Stated task a >>
Convert the records into a Markdown table with the columns Row and Line, numbering each line and leaving out blank lines. Start at the first line of the records and end at the line containing "[1226, 162]".

Text extract >>
Colombian lawyer and activist

Paula Avila-Guillen is a Colombian-American lawyer, specialist in human rights, and sexual and reproductive rights activist in Latin America. She is currently the Executive Director of the Women's Equality Center. At La-WEC, she collaborates with Latin-American organizations and leaders working for reproductive freedom in the region, designing strategies such as legal defense tactics and communications campaigns.

== Biography ==
Paula was born in Bogotá, Colombia. She graduated as a Lawyer from the University of Los Andes and obtained a Master's Degree in Law with an emphasis on Human Rights at American University Washington College of Law. In 2012, she was admitted to the New York State Bar.

== Professional background ==

=== Women's Equality Center, WEC ===
As Executive Director of WEC, she leads strategies, campaigns and tactics in search of eliminate the total abortion ban that exist all over Latin-America; allow emergency contraception and support local advocacy for women's rights in this world's region.

=== Center for Reproductive Rights, CRR ===
Between 2014 and 2016, Avila-Guillen worked as Advocacy Advisor for Latin-America in the Center for Reproductive Rights. In this position, she created and implemented legal defense strategies in support of abortion rights in the region and identified opportunities to connect high level organizations (such as the United Nations and the Organization of American States) with sexual and reproductive rights issues.

At the Center for Reproductive Rights, she also directed the communications strategy to hold El Salvador's government accountable for the unfair decisions made about dozens of women condemned for aggravated homicide and being imprisoned after suffering a miscarriage or having other kinds of obstetric emergencies. Her work has contributed to freeing of more than 15 women and it still being applied by a coalition of organizations, including the Women's Equality Center.

=== World Bank ===
As Consultant of the World Bank, Avila-Guillen lead a specific work for the implications for the Human Rights with the Zika epidemic.

== Publications and public speeches ==
Paula Avila-Guillen has been published op-Eds and academic articles related to sexual and reproductive rights, health and public policies. She had also lectured in different institutions and universities such as Harvard University and Georgetown University.

As international spokeswoman about women's rights, she has been interviewed and quoted by different media such as The New York Times, The Washington Post, The Economist, Time Magazine, The Wall Street Journal, CNN, CNN en Español, NPR, Newsweek, NBC News, Al Jazeera, The Guardian, BBC World News, El País, The Huffington Post, The Miami Herald, BuzzFeed, and some others.

Stated task b >>
Condense the paragraph of the biography above that begins "Between 2014 and 2016" into a bulleted list that keeps its main facts.

Records shown >>
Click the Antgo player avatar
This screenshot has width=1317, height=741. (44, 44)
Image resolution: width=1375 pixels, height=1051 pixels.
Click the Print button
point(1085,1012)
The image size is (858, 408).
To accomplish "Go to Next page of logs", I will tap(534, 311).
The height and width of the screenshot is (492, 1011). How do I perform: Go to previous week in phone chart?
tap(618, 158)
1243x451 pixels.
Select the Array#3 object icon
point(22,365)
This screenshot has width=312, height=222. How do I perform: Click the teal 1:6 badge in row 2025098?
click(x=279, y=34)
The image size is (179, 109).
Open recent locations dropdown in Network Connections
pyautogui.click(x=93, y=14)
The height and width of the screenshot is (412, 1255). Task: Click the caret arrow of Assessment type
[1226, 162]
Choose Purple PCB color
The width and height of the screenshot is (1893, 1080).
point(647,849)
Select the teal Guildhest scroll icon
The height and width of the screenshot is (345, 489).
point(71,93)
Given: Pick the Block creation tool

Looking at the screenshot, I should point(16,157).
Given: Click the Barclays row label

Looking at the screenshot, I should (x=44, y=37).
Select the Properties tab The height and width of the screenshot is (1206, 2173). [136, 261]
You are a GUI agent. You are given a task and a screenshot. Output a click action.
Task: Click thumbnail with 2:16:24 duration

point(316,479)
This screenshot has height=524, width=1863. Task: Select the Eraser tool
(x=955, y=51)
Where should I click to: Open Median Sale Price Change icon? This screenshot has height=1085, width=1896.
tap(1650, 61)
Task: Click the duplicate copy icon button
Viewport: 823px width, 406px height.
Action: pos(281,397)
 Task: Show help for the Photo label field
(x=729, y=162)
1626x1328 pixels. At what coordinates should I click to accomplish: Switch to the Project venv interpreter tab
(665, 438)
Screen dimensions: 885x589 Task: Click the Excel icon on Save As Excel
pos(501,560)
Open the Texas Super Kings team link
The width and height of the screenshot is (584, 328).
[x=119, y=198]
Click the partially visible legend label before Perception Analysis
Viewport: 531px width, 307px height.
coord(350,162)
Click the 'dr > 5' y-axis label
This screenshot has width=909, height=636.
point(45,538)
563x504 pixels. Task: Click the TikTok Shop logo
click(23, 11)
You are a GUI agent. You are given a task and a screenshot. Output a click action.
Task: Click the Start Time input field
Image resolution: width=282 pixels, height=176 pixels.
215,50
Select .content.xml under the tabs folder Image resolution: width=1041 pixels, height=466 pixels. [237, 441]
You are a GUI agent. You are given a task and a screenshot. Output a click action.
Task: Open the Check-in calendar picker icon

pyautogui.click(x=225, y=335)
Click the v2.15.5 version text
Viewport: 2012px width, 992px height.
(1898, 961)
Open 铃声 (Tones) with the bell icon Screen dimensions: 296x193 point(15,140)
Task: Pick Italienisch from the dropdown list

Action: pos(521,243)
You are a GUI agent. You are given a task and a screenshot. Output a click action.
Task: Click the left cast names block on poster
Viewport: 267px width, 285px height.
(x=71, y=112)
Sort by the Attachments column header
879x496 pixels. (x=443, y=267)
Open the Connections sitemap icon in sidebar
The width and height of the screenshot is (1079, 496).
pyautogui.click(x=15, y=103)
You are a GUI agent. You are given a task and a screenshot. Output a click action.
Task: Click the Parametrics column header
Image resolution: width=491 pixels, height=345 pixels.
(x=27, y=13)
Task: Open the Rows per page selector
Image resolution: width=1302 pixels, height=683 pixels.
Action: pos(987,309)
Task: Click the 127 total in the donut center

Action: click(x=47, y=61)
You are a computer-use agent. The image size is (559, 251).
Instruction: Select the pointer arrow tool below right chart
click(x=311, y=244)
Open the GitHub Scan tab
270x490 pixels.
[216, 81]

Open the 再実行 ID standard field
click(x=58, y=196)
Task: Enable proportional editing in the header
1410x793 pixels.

Correct result a >>
| Row | Line |
|---|---|
| 1 | Click the Antgo player avatar |
| 2 | This screenshot has width=1317, height=741. (44, 44) |
| 3 | Image resolution: width=1375 pixels, height=1051 pixels. |
| 4 | Click the Print button |
| 5 | point(1085,1012) |
| 6 | The image size is (858, 408). |
| 7 | To accomplish "Go to Next page of logs", I will tap(534, 311). |
| 8 | The height and width of the screenshot is (492, 1011). How do I perform: Go to previous week in phone chart? |
| 9 | tap(618, 158) |
| 10 | 1243x451 pixels. |
| 11 | Select the Array#3 object icon |
| 12 | point(22,365) |
| 13 | This screenshot has width=312, height=222. How do I perform: Click the teal 1:6 badge in row 2025098? |
| 14 | click(x=279, y=34) |
| 15 | The image size is (179, 109). |
| 16 | Open recent locations dropdown in Network Connections |
| 17 | pyautogui.click(x=93, y=14) |
| 18 | The height and width of the screenshot is (412, 1255). Task: Click the caret arrow of Assessment type |
| 19 | [1226, 162] |

Correct result b >>
- From 2014 to 2016, Avila-Guillen was Advocacy Advisor for Latin America at the Center for Reproductive Rights.
- She created and implemented legal defense strategies supporting abortion rights in the region.
- She identified opportunities to connect high-level organizations, such as the United Nations and the Organization of American States, with sexual and reproductive rights issues.